Un mensaje muy humano en el que hiló experiencias personales, reflexiones espirituales y llamados a la acción cotidiana ofreció la empresaria y líder social Beatriz Gómory Correa, quien impartió la conferencia “Compromiso y corazón: fuerza de transformación”.
En el marco de la junta nacional de la Asociación Nacional Pro Superación Personal, A.C. (Anspac), encuentro que reunió en Mérida a representantes de 60 sedes de todo el país, la ex presidenta de la Coparmex Mérida compartió un discurso íntimo, sensible y muy cercano, en el que el liderazgo se entendió fuera de protagonismos, desde la capacidad de permanecer, servir y sostener.

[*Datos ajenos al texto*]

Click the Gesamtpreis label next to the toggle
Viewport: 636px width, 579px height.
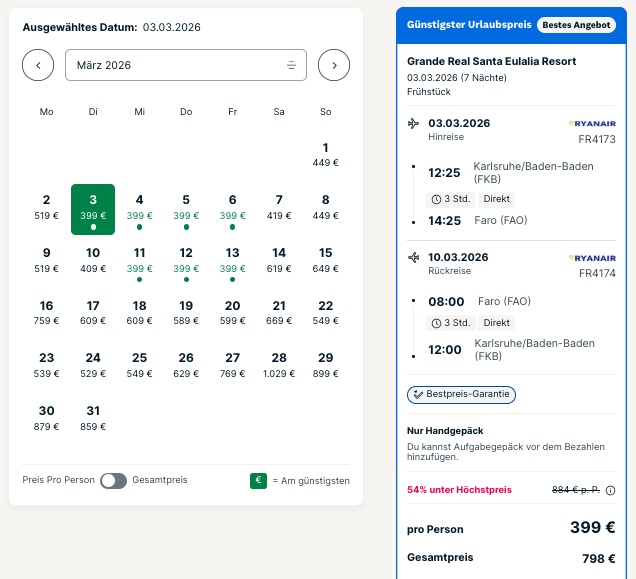pyautogui.click(x=160, y=480)
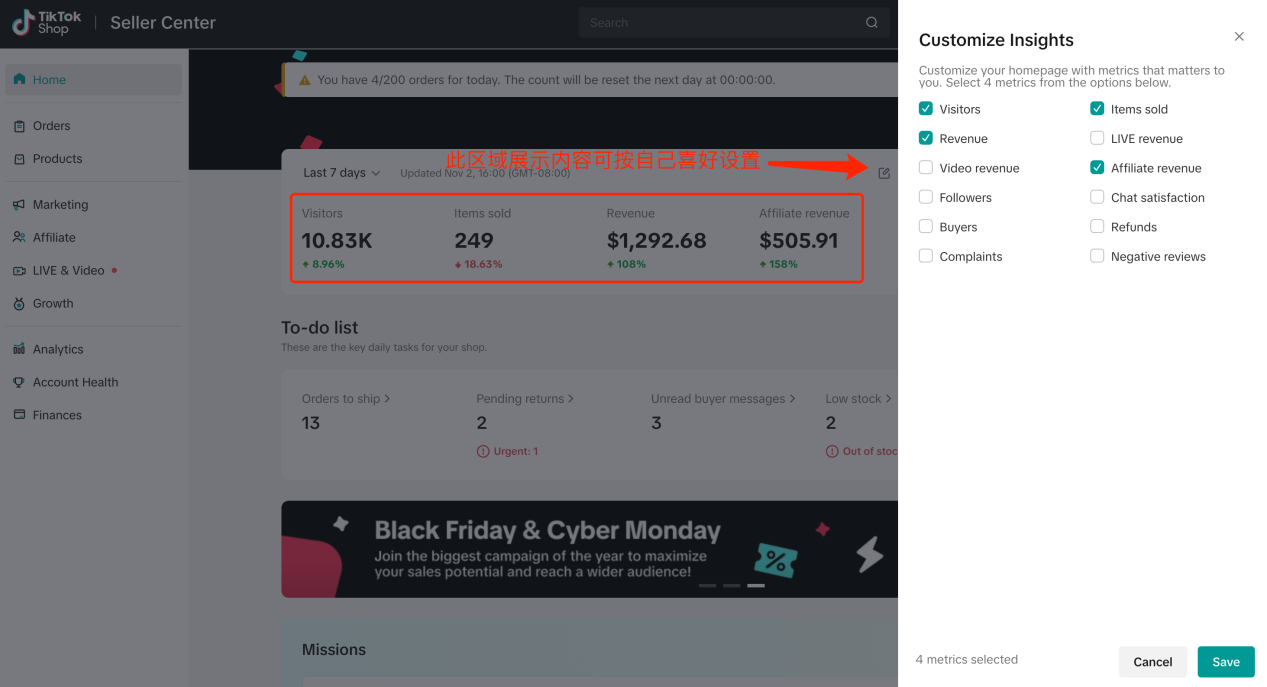Tick the Followers metric checkbox
The width and height of the screenshot is (1267, 687).
point(926,198)
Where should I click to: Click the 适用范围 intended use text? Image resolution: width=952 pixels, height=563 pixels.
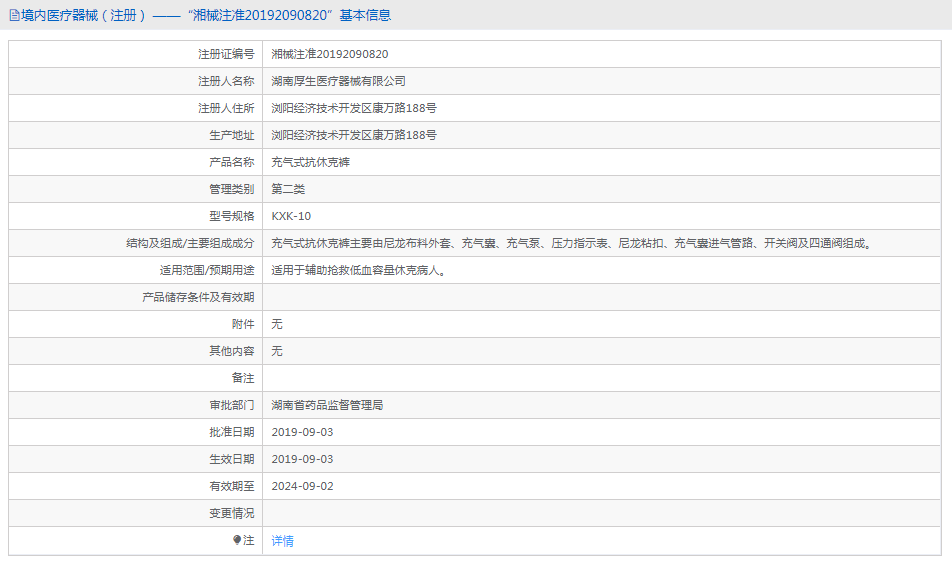point(358,270)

“Compromiso sin corazón se vuelve rutina. Corazón sin compromiso se queda en la intención”, resumió hacia el final de una charla que transitó entre la responsabilidad personal, la fe, el amor por el prójimo y el impacto silencioso de actos cotidianos.
Licenciada en Informática por la Universidad Anáhuac Mayab e integrante del Consejo de Administración de Grupo Industrial Dondé, Beatriz Gómory ha desarrollado una trayectoria vinculada al ámbito empresarial y al compromiso social, además de haber encabezado la Fundación del Empresariado Yucateco (Feyac).
Capacidad
Durante la conferencia, los cargos quedaron en segundo plano. El eje de su mensaje estuvo en aquello que llamó “la fuerza de transformación”, una capacidad que, aseguró, nace cuando el deber cotidiano se encuentra con la generosidad interior.

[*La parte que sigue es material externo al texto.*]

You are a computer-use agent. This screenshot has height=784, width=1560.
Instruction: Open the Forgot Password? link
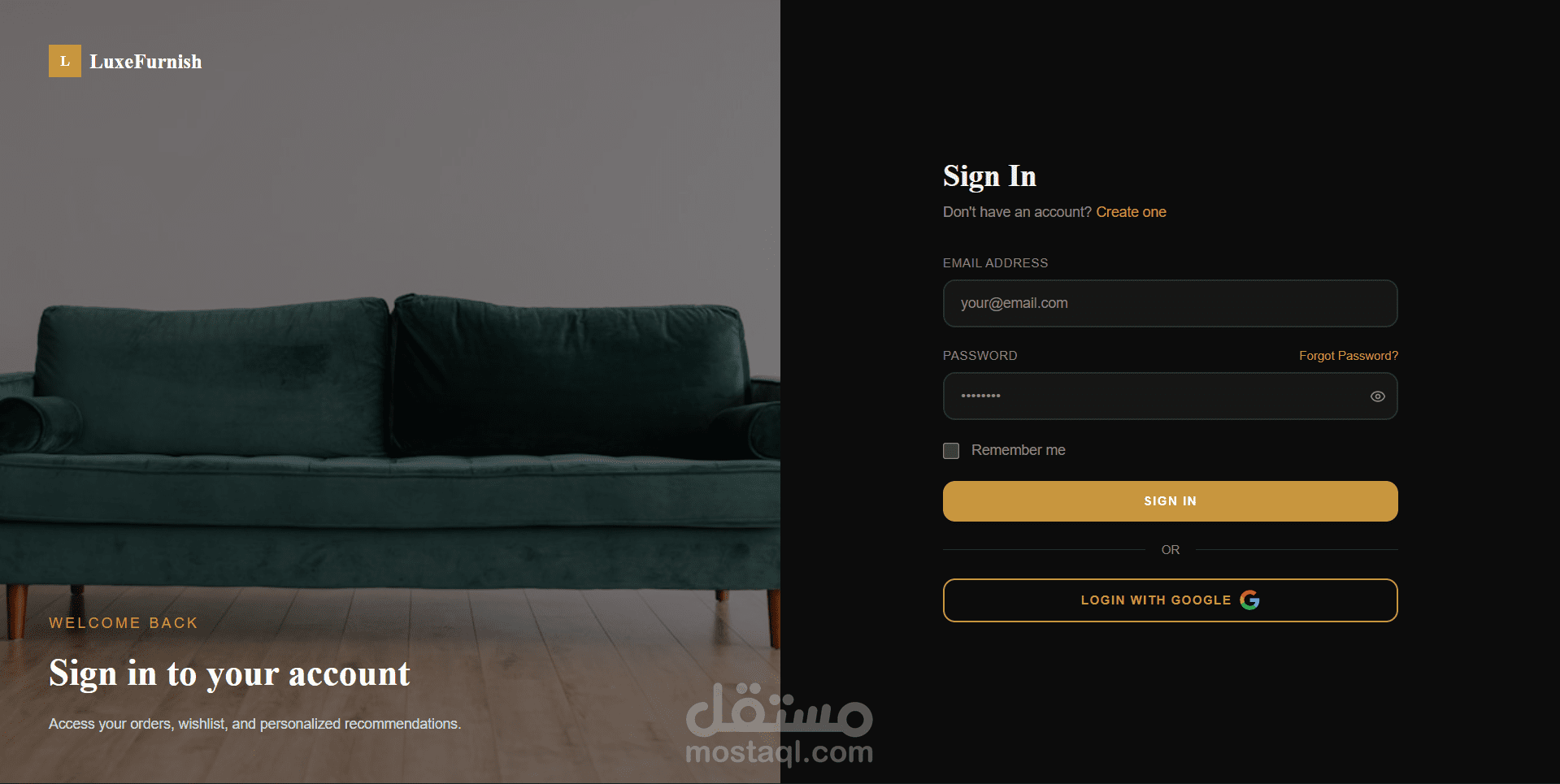(x=1348, y=356)
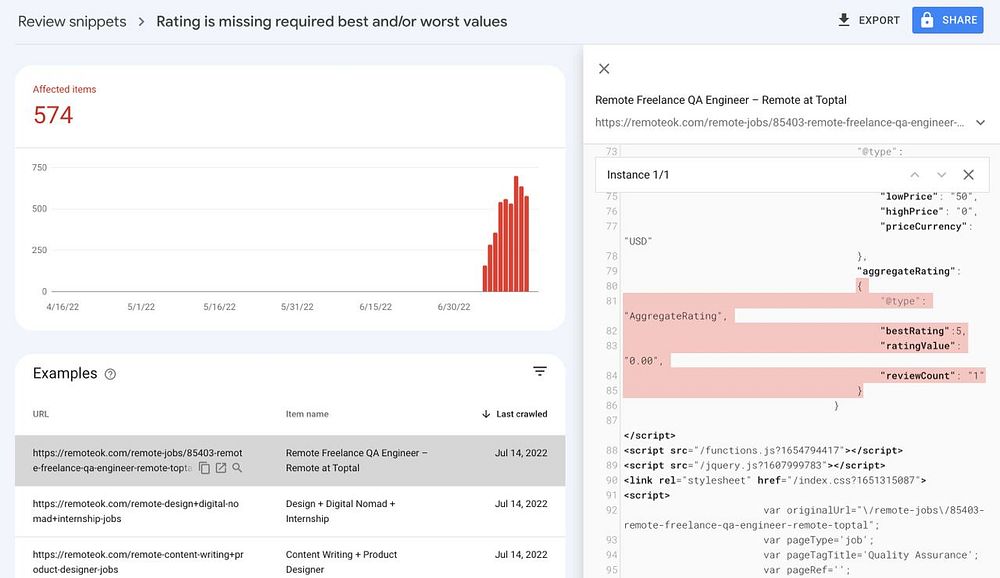The height and width of the screenshot is (578, 1000).
Task: Go to previous instance arrow
Action: [x=915, y=175]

Para explicar el valor del cumplimiento, compartió uno de los episodios más dolorosos de su vida… la pérdida inesperada de su madre, ocurrida el mismo día de su cumpleaños hace dos años. Recordando a una mujer “aparentemente anónima”, poco visible, pero cuya constancia silenciosa dejó huella en otros.
Durante la misa funeraria, relató, el sacerdote Ignacio Villaseñor reconoció públicamente la influencia decisiva que aquella mujer tuvo en su vocación religiosa.

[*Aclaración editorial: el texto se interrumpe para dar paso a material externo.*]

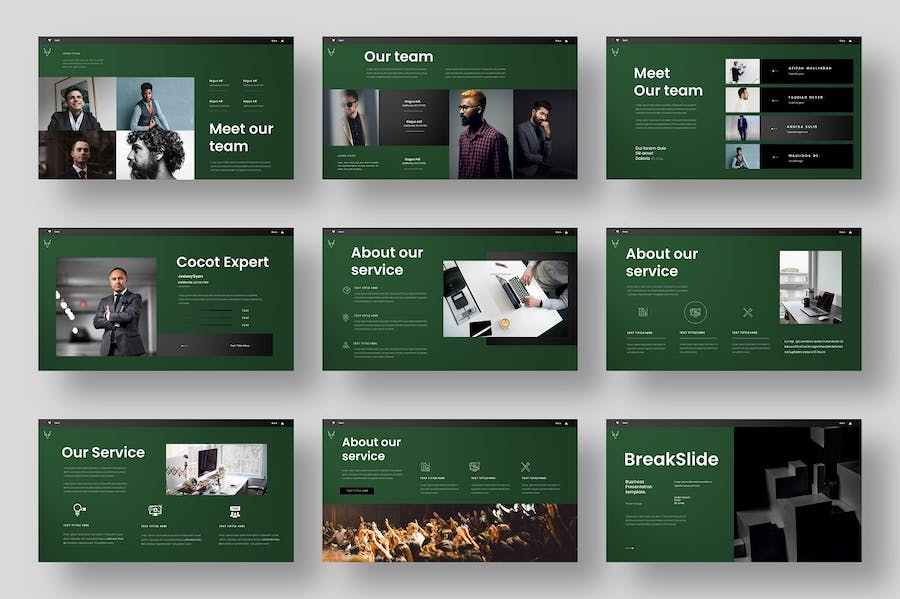Click the circled chart icon on About our service
Screen dimensions: 900x599
click(695, 312)
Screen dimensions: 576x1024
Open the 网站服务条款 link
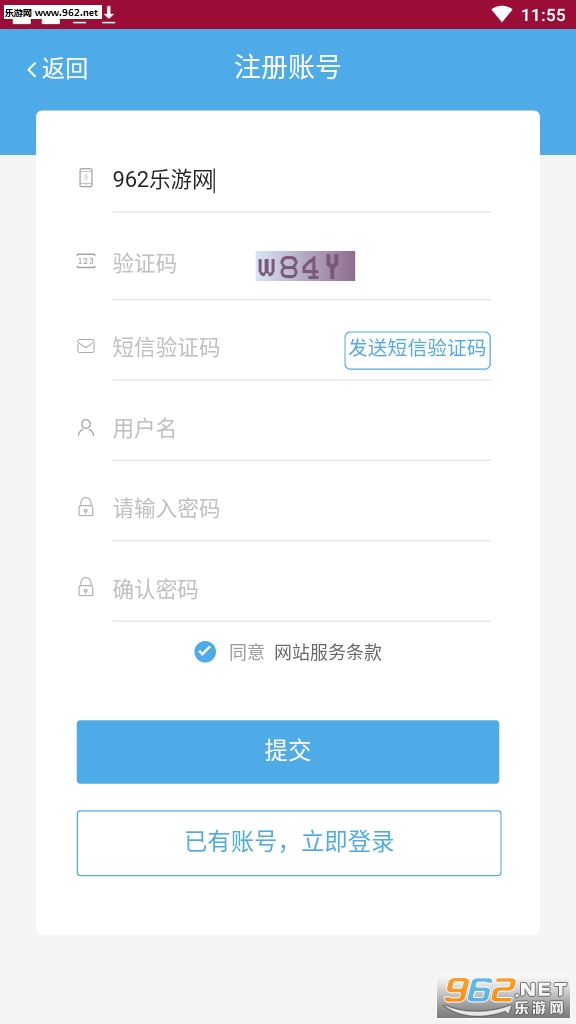pyautogui.click(x=328, y=652)
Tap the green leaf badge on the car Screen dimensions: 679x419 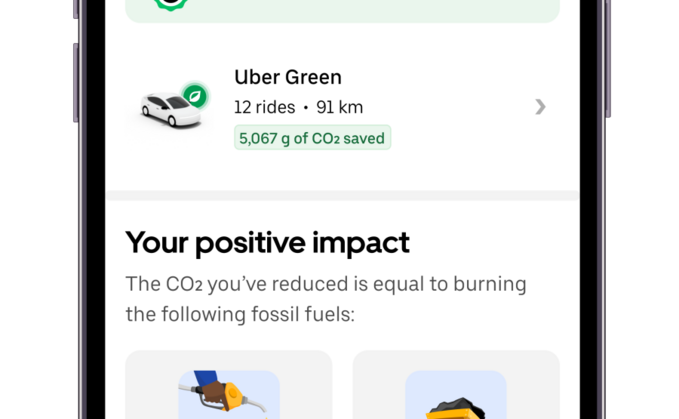tap(195, 96)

“La que siempre estuvo, nunca faltó a sus encuentros, a sus reuniones, era ella”, recordó al citar las palabras del sacerdote.
Compromiso
A partir de esa experiencia construyó el primer gran eje de su conferencia: el compromiso, entendido como la capacidad de estar, cumplir y sostener la palabra dada.
Esta reflexión la dividió en cinco principios: cumplir, hacer las cosas bien desde la primera vez, mantener disciplina en lo cotidiano, asumir la responsabilidad personal, y dar siempre el 100% de uno mismo.
“La constancia debe ser hasta mayor que la motivación”, señaló y luego advirtió que los sentimientos fluctúan, mientras los hábitos terminan construyendo el verdadero cambio.
Entre referencias al escritor británico John Ruskin, al empresario Jim Rohn, al sobreviviente de los Andes Gustavo Zerbino y al tenista español Rafael Nadal, la ponente insistió en la importancia de abandonar la queja, asumir los retos y enfocarse en aquello que sí está bajo control: el esfuerzo personal.
“Las excusas no te llevarán a ningún lado”, recordó al citar una de las frases del deportista.
La segunda parte de la conferencia giró hacia el “corazón”, entendido como aquello que dota de sentido al compromiso.
Motor
Ahí, la ponente habló del amor como motor de las acciones, de la pasión por servir, de reconocer el valor de los demás y de entender que nadie es invisible dentro de una comunidad.
Inspirada en enseñanzas de la Madre Teresa, invitó a las asistentes a poner alma en las tareas diarias, incluso en las aparentemente pequeñas. “No dejes que nadie se aleje de ti sin ser un poco más feliz”, recordó al citar a la religiosa.
Les pidió a las integrantes de Anspac mirar con nuevos ojos a quienes suelen permanecer en silencio dentro de sus grupos y sedes.
“Todos tenemos algo que aportar y, si falta una persona, se queda el hueco de esa persona”, expresó.
Así pues, el espíritu de la conferencia que, colocó el acento en los gestos persistentes en cualquiera que sea la labor que se desempeña en equipo, cumplir una palabra, escuchar al otro, agradecer, permanecer. Ya que se viven tiempos marcados por la prisa y la fragmentación.
El mensaje de Beatriz Gómory insistió en algo sencillo y poderoso: transformar también puede comenzar desde lo ordinario, siempre que se sienta pasión por la labor, con fe, unión y Dios como respaldo.